Un giornale locale non muore quando chiude. Il caso del ‘Guelph Mercury’ in Canada, salvato dalla forza del brand e dai lettori che a gran voce hanno chiesto all’editore di tornare a stamparlo

Quando chiude un quotidiano locale di una certa importanza capita che i cittadini di quel territorio chiedano all’editore di tornare a stamparlo.
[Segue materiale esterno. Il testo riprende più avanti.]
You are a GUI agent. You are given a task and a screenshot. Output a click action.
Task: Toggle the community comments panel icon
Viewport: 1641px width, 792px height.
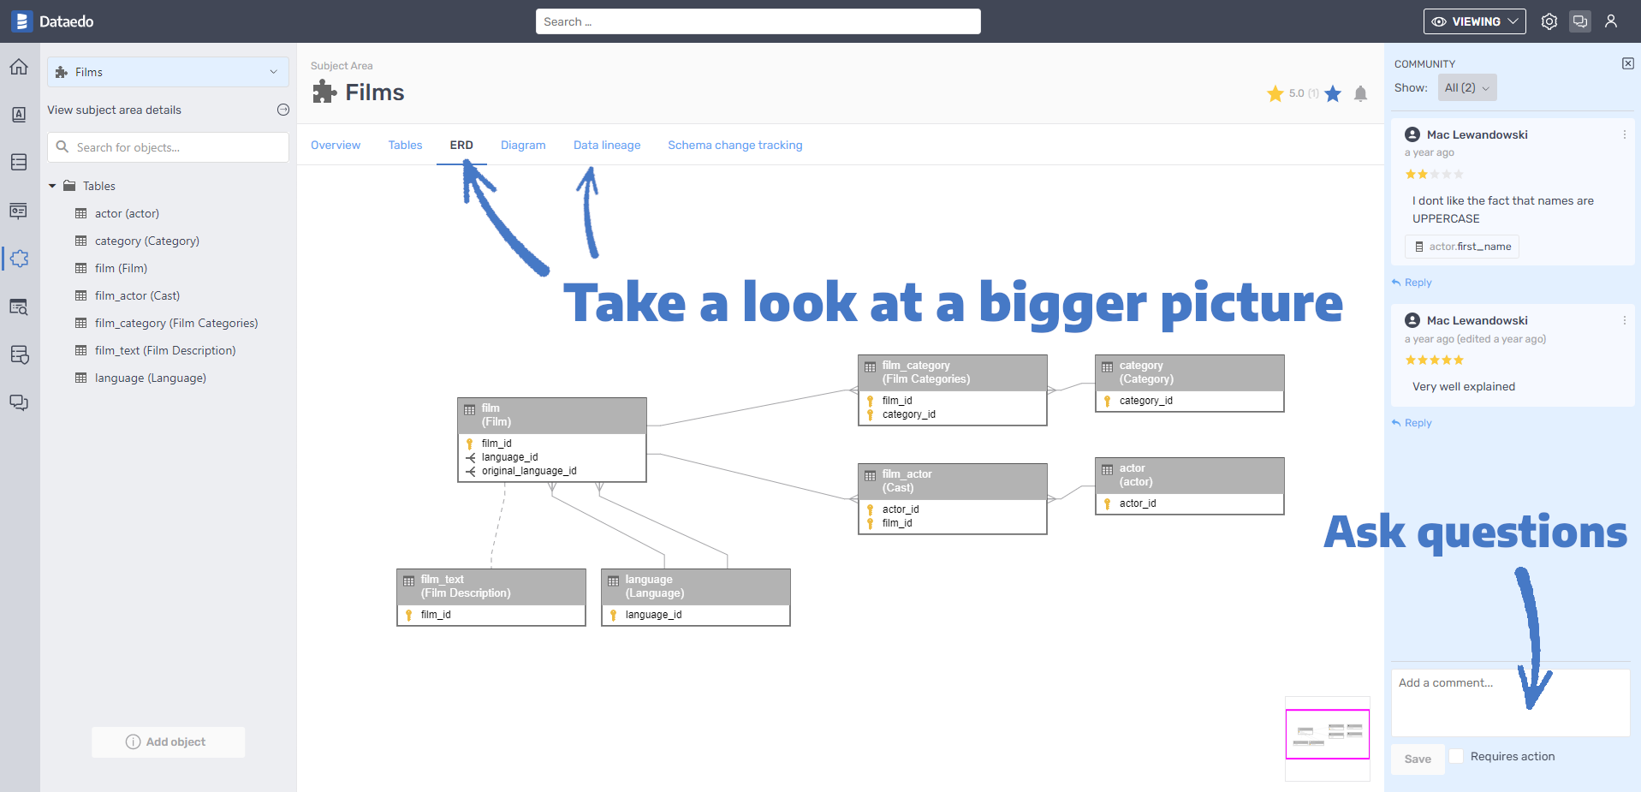click(x=1580, y=21)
Così è successo al ‘Guelph Mercury’ in Canada, fondato 149 anni fa, che Metroland ha deciso di tornare a stampare come ‘The Guelph Mercury Tribune’, ma con tre giornalisti e non sette.

Il ‘Guelph Mercury’ aveva chiuso anche per via di una perdita del 13% nella raccolta pubblicitaria sul cartaceo nel 2015. Ma tra i motivi che hanno spinto il nuovo editore a soddisfare le richieste di molti lettori, spiega Niemanlab, ci sono l’autorevolezza del brand e il potenziale bacino di lettori online.

‘The Guelph Mercury Tribune’ è ora un bisettimanale e ha il suo sito online; nel frattempo è stata lanciata una raccolta fondi per finanziare un libro sulla storia del ‘Guelph Mercury’ e dei suoi giornalisti.